[[ Exercise data open ]]

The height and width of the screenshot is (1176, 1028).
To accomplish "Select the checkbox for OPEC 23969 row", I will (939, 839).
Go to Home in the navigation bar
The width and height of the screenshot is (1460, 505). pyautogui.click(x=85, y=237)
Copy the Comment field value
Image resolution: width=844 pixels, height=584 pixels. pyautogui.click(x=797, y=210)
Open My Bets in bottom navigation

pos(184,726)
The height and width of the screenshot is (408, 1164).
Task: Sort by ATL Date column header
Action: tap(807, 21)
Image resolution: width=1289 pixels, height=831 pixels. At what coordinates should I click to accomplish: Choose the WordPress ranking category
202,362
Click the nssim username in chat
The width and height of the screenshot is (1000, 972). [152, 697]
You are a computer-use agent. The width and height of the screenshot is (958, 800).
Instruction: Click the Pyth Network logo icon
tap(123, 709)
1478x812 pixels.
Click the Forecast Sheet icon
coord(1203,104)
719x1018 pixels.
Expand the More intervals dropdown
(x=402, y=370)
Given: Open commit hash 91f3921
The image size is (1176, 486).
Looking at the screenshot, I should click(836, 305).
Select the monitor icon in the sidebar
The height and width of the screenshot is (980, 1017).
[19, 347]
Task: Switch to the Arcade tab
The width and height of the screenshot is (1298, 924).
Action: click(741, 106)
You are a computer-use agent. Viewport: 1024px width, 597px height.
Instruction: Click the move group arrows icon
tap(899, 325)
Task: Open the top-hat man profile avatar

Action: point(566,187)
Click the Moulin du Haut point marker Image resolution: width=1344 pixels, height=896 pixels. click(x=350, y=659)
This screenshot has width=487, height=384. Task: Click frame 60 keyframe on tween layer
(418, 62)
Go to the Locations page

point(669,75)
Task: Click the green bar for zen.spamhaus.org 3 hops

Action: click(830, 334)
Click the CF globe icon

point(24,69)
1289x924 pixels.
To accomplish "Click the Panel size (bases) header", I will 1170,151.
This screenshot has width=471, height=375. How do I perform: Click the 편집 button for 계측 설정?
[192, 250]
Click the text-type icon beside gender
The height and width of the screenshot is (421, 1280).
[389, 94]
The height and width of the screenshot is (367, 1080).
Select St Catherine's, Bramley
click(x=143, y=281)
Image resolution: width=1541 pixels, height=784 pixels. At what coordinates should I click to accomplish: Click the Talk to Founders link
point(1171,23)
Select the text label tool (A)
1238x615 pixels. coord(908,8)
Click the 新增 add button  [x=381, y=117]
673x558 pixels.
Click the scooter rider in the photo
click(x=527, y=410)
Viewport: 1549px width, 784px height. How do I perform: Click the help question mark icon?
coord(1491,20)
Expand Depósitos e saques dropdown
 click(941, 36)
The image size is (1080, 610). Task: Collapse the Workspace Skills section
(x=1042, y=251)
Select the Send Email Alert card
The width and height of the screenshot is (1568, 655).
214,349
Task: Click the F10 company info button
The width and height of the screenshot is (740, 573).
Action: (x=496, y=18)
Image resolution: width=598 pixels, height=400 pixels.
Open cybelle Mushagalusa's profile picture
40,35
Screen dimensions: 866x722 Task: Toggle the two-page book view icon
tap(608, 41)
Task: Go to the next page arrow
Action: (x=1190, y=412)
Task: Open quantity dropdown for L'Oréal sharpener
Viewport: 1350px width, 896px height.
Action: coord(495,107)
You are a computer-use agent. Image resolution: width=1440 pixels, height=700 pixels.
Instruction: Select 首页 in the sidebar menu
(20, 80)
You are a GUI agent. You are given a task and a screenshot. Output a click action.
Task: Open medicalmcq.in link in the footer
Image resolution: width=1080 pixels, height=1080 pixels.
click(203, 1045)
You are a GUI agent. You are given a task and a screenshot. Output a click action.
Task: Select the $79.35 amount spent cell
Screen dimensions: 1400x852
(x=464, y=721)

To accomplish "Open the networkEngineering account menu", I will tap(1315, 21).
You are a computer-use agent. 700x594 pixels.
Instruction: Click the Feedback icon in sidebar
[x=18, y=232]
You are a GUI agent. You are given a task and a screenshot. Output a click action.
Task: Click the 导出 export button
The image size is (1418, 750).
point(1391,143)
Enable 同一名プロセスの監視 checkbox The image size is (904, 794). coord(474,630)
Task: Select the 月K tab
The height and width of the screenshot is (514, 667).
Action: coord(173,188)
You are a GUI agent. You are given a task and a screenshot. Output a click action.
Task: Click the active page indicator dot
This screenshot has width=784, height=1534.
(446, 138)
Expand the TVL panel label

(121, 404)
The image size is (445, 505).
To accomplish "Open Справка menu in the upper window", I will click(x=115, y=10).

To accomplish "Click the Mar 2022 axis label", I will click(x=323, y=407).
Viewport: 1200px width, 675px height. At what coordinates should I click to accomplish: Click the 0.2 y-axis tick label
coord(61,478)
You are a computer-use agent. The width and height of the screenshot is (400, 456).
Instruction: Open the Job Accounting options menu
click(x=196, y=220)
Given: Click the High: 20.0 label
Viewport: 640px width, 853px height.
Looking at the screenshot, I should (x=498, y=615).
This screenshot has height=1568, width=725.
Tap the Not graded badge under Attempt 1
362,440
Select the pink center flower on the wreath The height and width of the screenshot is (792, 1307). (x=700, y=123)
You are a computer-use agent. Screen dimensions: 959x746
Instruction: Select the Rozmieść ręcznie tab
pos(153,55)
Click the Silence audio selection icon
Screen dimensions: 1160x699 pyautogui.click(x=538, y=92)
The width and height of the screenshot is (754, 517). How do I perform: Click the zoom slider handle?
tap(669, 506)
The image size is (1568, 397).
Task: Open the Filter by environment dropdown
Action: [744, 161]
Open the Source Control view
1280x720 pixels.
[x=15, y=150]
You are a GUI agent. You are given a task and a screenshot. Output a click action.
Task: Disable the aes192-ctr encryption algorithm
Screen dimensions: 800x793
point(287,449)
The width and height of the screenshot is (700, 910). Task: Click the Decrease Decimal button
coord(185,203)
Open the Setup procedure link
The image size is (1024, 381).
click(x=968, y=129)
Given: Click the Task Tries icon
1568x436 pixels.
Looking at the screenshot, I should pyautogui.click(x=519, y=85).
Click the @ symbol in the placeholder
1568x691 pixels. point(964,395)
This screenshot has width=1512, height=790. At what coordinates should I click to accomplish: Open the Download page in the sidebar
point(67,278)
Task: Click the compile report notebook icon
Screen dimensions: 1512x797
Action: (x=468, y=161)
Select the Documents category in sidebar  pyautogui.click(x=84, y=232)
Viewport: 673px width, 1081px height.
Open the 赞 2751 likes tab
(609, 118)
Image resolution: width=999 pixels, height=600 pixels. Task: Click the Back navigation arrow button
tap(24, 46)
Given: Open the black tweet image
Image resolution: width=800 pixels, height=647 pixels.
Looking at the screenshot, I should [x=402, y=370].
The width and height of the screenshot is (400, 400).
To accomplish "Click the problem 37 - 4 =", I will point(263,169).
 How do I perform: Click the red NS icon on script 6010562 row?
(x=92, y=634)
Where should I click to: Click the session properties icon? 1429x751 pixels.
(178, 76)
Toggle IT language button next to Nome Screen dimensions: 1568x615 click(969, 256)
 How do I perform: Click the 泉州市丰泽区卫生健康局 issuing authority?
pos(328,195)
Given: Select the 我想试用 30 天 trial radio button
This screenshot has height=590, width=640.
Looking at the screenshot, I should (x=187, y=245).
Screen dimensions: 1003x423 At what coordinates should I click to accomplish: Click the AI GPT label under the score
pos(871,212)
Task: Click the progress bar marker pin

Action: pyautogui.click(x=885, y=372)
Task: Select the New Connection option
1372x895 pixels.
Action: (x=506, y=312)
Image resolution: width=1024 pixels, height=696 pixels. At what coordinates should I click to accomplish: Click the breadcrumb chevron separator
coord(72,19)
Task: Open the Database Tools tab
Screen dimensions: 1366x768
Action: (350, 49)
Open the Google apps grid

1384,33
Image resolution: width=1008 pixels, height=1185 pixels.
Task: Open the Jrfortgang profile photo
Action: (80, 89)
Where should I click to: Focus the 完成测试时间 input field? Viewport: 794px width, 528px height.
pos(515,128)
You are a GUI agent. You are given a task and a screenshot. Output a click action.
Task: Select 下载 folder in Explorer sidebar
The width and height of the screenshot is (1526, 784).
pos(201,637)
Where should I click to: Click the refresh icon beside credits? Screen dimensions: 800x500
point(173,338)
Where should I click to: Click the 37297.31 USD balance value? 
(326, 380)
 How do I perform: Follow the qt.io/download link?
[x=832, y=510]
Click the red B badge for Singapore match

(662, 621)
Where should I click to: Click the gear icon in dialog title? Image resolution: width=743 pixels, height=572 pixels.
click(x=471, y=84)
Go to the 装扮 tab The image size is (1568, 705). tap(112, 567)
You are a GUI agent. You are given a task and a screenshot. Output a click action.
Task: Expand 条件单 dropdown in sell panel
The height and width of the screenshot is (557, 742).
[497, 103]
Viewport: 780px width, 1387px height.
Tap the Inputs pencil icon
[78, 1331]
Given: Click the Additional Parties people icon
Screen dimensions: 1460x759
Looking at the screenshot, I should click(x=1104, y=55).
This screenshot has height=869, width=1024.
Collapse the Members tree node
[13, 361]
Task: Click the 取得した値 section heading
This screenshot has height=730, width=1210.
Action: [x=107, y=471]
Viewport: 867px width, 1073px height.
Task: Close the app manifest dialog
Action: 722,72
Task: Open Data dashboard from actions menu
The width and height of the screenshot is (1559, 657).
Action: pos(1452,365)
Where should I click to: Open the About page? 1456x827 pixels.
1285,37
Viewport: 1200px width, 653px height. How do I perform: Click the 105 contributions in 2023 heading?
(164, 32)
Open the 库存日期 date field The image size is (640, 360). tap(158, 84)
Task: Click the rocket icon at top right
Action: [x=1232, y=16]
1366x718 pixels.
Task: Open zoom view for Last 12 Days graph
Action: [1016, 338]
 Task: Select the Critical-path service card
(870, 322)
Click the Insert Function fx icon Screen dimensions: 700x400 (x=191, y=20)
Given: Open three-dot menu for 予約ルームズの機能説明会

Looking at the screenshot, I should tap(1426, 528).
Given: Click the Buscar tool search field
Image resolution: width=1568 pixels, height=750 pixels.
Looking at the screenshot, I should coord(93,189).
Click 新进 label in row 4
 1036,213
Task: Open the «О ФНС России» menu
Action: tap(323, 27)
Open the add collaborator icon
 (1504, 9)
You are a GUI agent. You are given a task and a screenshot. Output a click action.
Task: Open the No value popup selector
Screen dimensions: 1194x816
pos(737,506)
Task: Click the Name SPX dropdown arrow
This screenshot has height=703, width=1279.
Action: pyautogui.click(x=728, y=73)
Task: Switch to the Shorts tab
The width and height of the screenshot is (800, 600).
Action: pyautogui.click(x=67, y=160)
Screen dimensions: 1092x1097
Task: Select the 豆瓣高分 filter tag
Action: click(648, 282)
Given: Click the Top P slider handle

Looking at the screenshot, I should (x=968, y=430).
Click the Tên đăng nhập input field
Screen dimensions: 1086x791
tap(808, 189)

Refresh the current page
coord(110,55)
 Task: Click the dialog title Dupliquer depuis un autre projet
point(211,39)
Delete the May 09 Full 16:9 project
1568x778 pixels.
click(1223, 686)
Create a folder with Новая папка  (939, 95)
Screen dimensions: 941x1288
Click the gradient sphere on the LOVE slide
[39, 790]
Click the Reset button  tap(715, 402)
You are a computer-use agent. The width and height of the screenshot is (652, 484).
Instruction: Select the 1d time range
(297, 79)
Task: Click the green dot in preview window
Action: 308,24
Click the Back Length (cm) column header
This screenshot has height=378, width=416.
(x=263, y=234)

[[ Exercise data closed ]]

[Task goal]: For the string "computer", filter the data and copy out each line where it occurs.

[Finished exercise]:
You are a computer-use agent. The width and height of the screenshot is (958, 800).
You are a computer-use agent. Viewport: 1024px width, 597px height.
You are a computer-use agent. Image resolution: width=1440 pixels, height=700 pixels.
You are a computer-use agent. 700x594 pixels.
You are a computer-use agent. The width and height of the screenshot is (400, 456).
You are a computer-use agent. Screen dimensions: 959x746
You are a computer-use agent. The width and height of the screenshot is (652, 484).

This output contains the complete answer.